### [Excerpted text]
■ ■ ■ ■

Back
Home
Up
Next

Interbase internals overview.

    Thanks to Darryl VanDorp, here's an explanation from the InterBase GOD:

-------------------------------Jim Starkey----------------------------

The basis for Interbase concurrency control is not record or page locks, but record version control. First, each transaction is assigned a serial number (transaction id) when it is started. Second, each record contains the transaction id of the transaction that created it, and optionally a pointer to a previous version of the record.

The basic idea is that the database engine wants to provide each transaction a view of the database that is consistent with the instant that that transaction was started. To do this, the engine determines the state of a record version relative to the fetching transaction. If the record was created by a transaction that committed before the transaction started, the fetching transaction should see the record. If the record was created by a transaction that rolled back, the record can be garbage collected (replaced by the older version or deleted entirely). If the record was created by a transaction that was either active at the time that the fetching transaction was started, or was started after the fetching transaction, the engine either follows the record's back point or, if no pointer, ignores the record completely.

The question revolves around the mechanism used by Interbase to maintain the absolute and relative states of transaction.

■ ■ ■ ■

### [Data rows]
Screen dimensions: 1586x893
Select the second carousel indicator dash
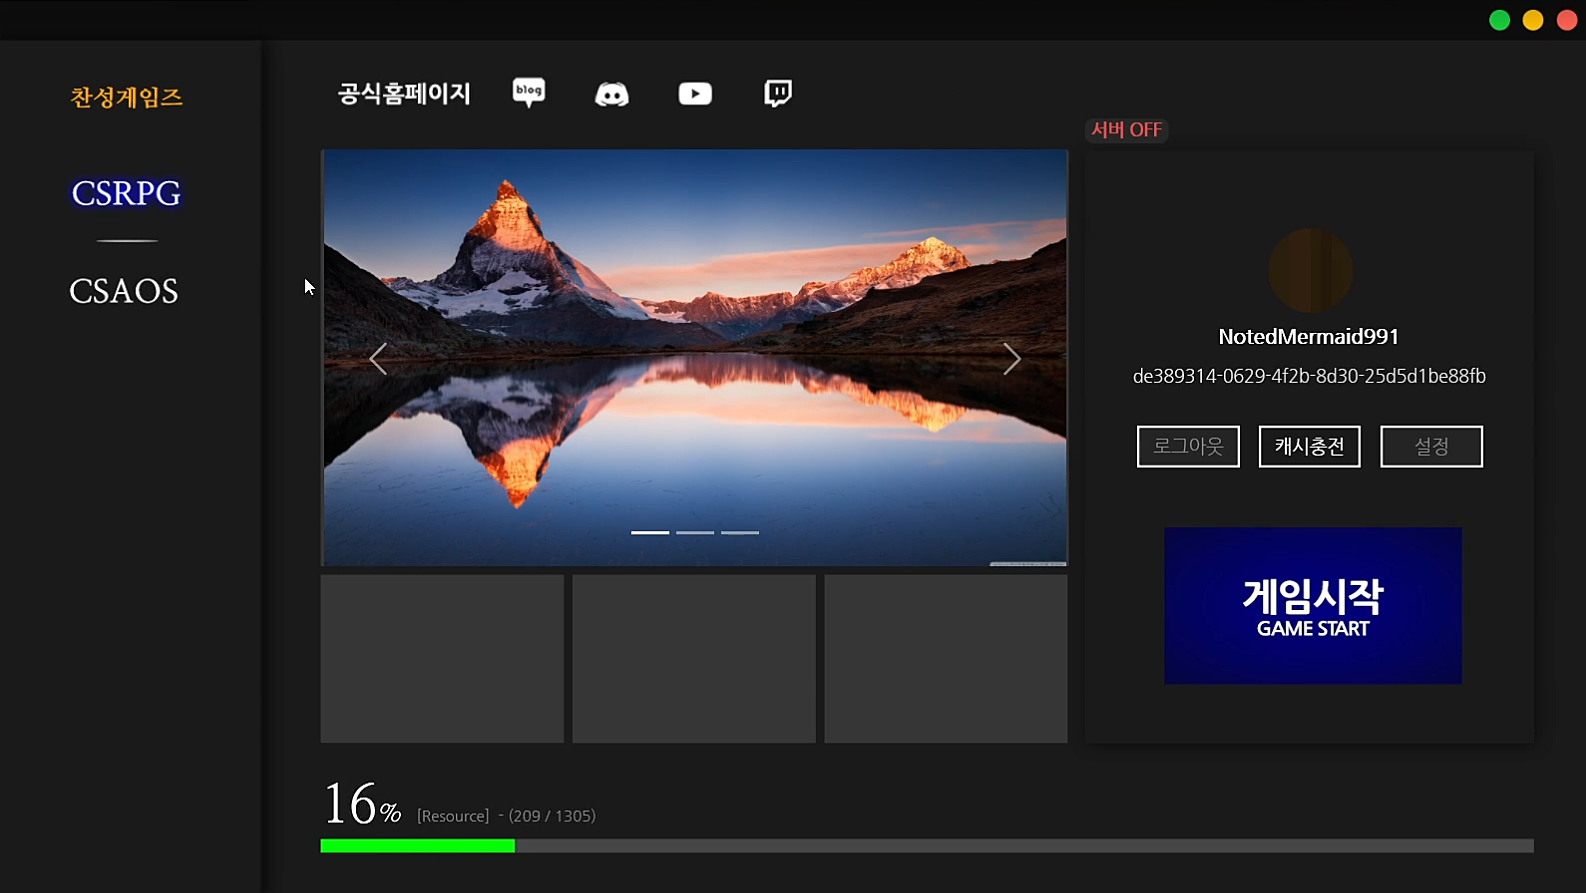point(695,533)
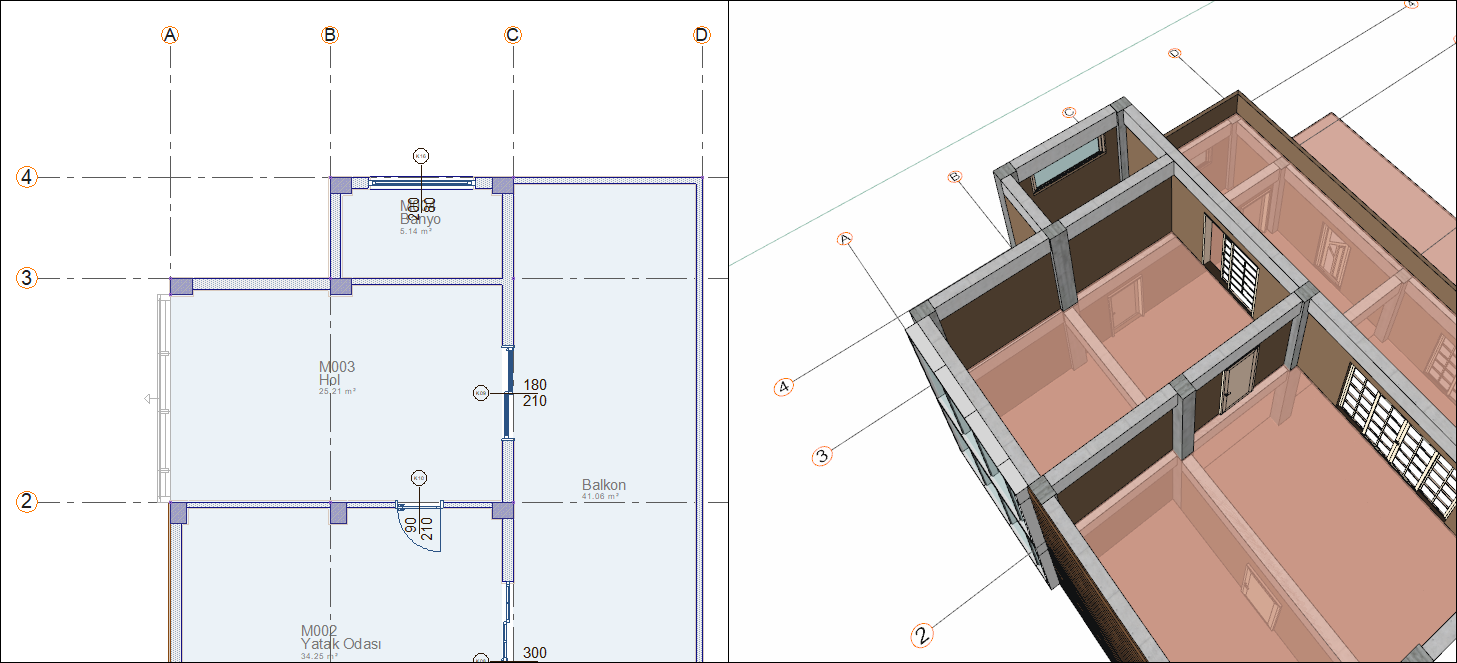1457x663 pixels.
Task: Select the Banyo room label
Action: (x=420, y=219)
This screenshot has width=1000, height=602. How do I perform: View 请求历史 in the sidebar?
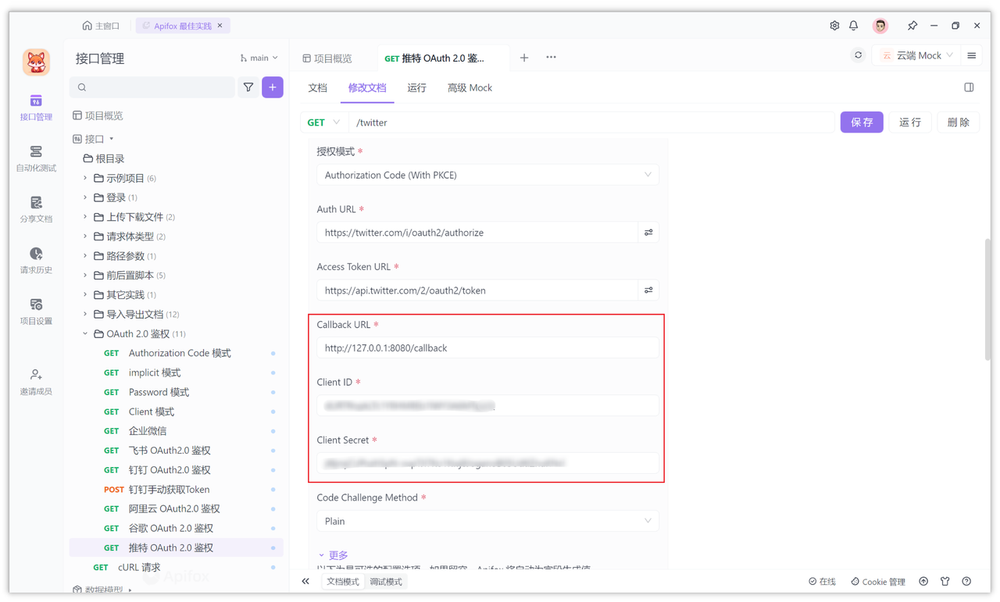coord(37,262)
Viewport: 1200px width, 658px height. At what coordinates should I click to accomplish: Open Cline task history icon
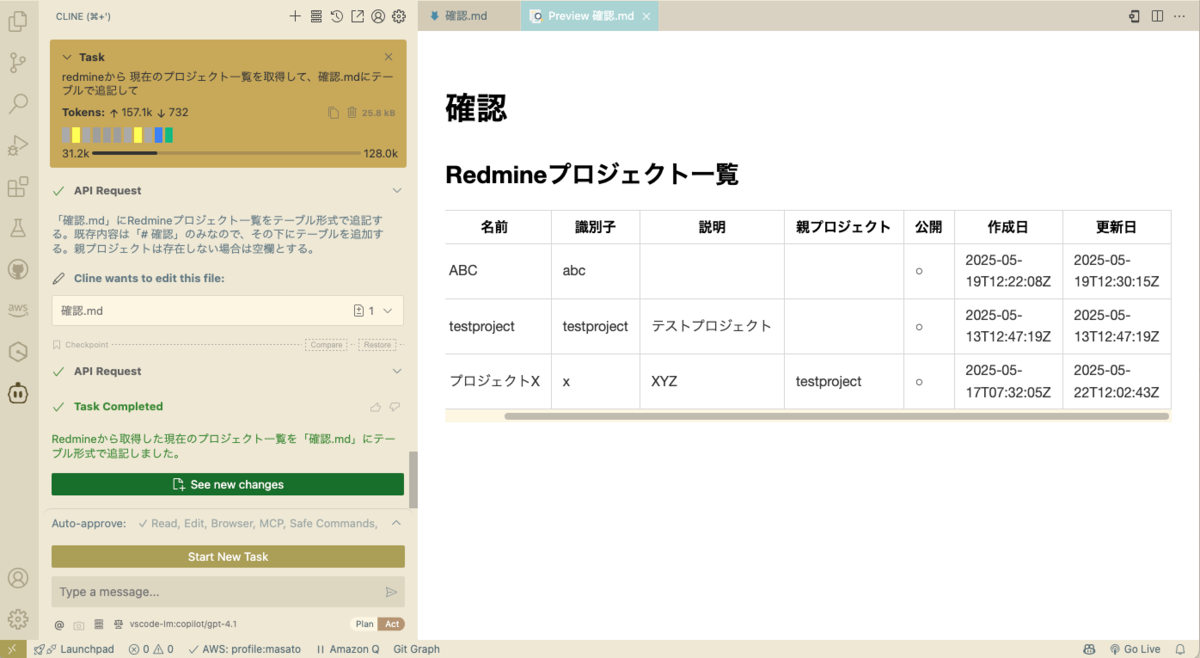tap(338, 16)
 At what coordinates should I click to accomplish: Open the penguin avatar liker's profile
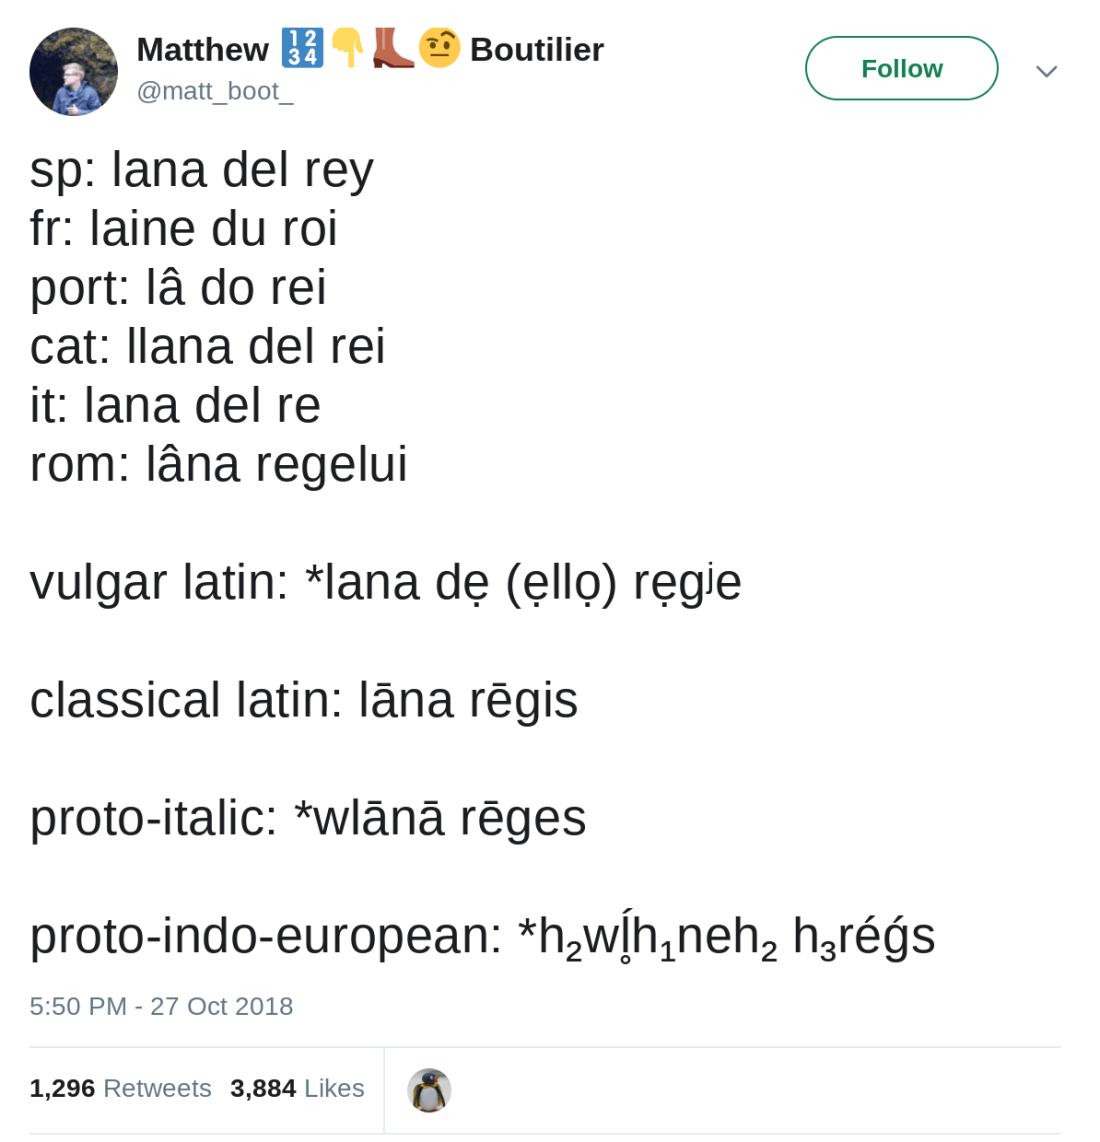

■ ■ ■ ■

### [Complete the following]
**a.** Put the rows in Block 1 above into a numbered list with no blank lines, and leave the pictures out of your answer.
**b.** Give what follows the last sentence of the passage on InterBase record version control.

### [Answers to the exercises]
**a.**
1. Screen dimensions: 1586x893
2. Select the second carousel indicator dash
3. point(695,533)
4. 1457x663 pixels.
5. Task: Select the Banyo room label
6. Action: (x=420, y=219)
7. This screenshot has width=1000, height=602. How do I perform: View 请求历史 in the sidebar?
8. coord(37,262)
9. Viewport: 1200px width, 658px height. At what coordinates should I click to accomplish: Open Cline task history icon
10. tap(338, 16)
11.  At what coordinates should I click to accomplish: Open the penguin avatar liker's profile

**b.**
On disk, there are a set of pages called Transaction Inventory Pages that record the starts of all transactions. Each transaction may be in one of four states:

active, committed, rolled back, and in limbo (between phases of a two phase commit). A transaction's state can be changed atomically by writing the appropriate Transaction Inventory Page.

To keep track of relative transaction states, each transaction must know the states of all other transactions at the time it started. This information can be obtained by copying the transaction inventory pages into the internal transaction block. As the number of transaction in a particular database grows, however, both the size of the internal transaction block and the number of transaction inventory pages that must be read increase, which up the cost of starting a transaction.

The keep the cost of starting a transaction under control, Interbase has a concept of "interesting" and (presumably) "boring" transactions. A boring tranaction is one that is either known to have been committed or known to have be completely cleaned up. An interesting transaction is either active or may have some detrious somewhere in the database. A transaction, then, doesn't need to know that states of all transaction since the database was created, but only the transaction after the "oldest interesting" transaction.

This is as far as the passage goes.